Supplied records:
*-*-*
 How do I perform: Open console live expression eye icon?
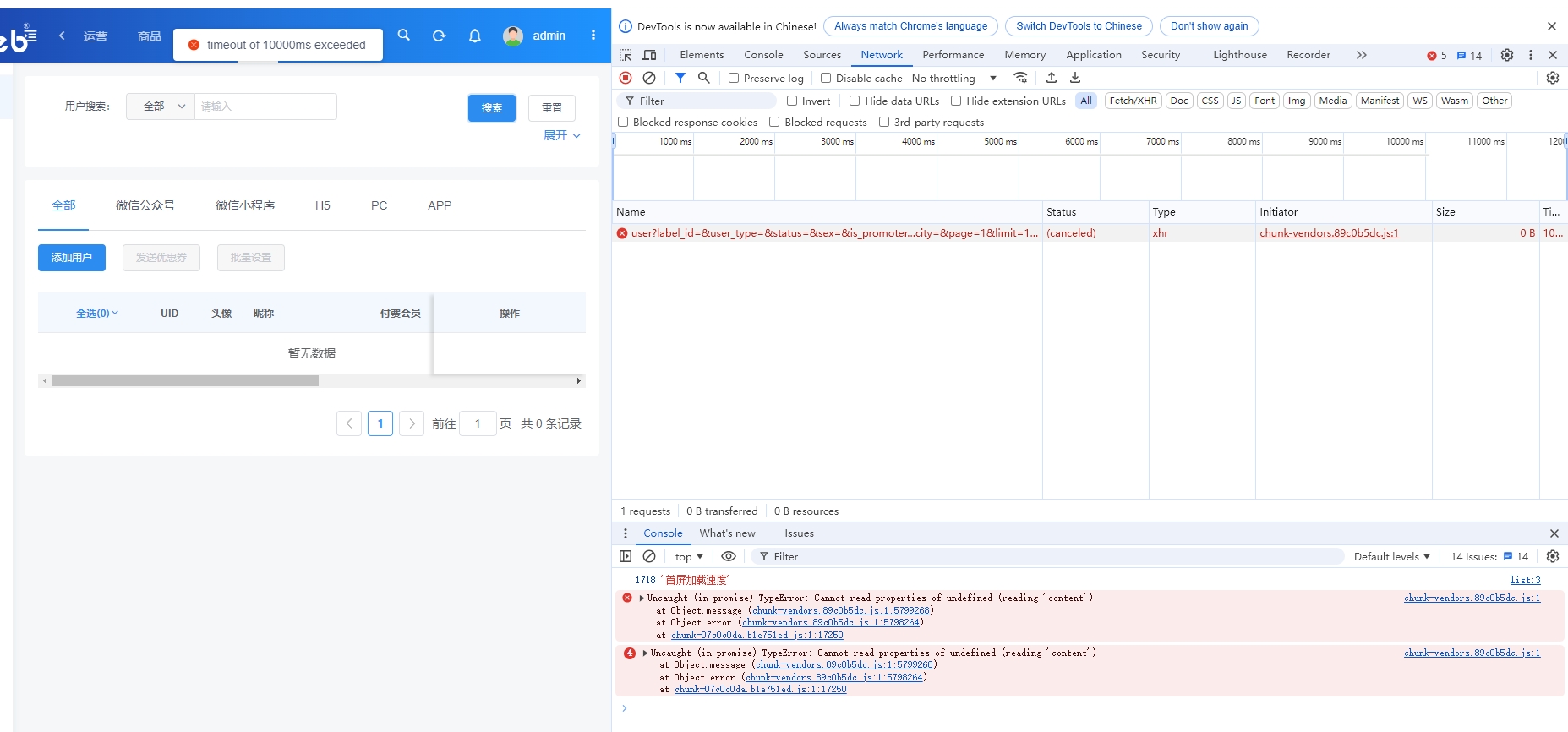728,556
*-*-*
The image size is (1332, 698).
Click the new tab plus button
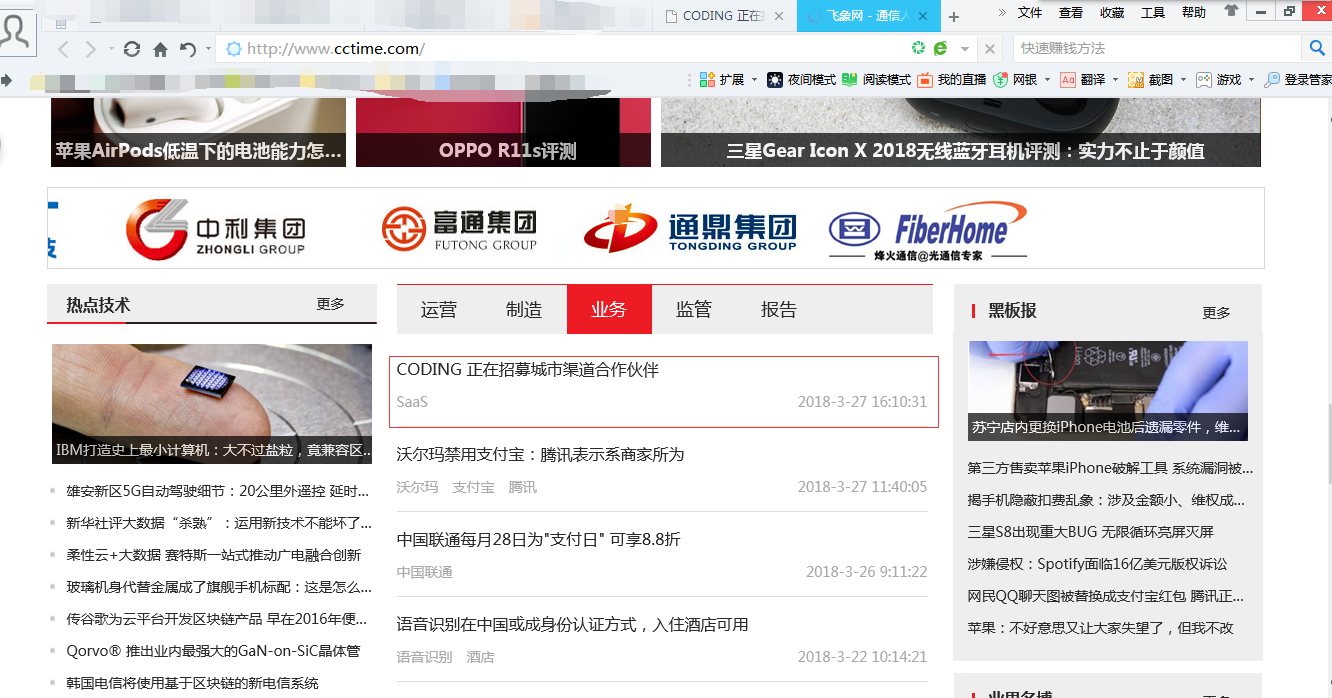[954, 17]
*-*-*
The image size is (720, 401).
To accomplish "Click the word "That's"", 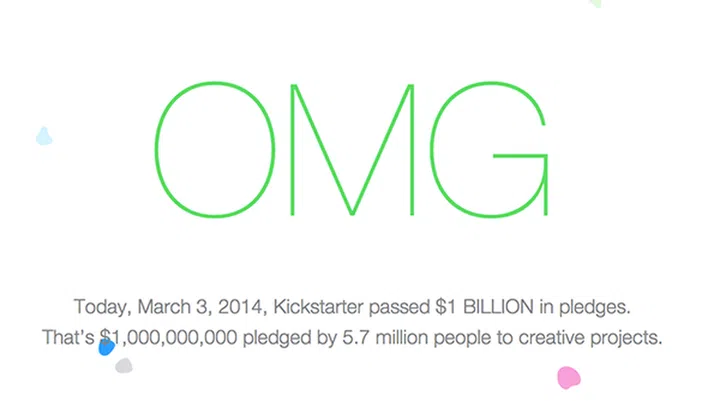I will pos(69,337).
*-*-*
What is expected: Which lines above contain the word "image"? Copy each of them.

Solved problem:
The image size is (1332, 698).
The image size is (720, 401).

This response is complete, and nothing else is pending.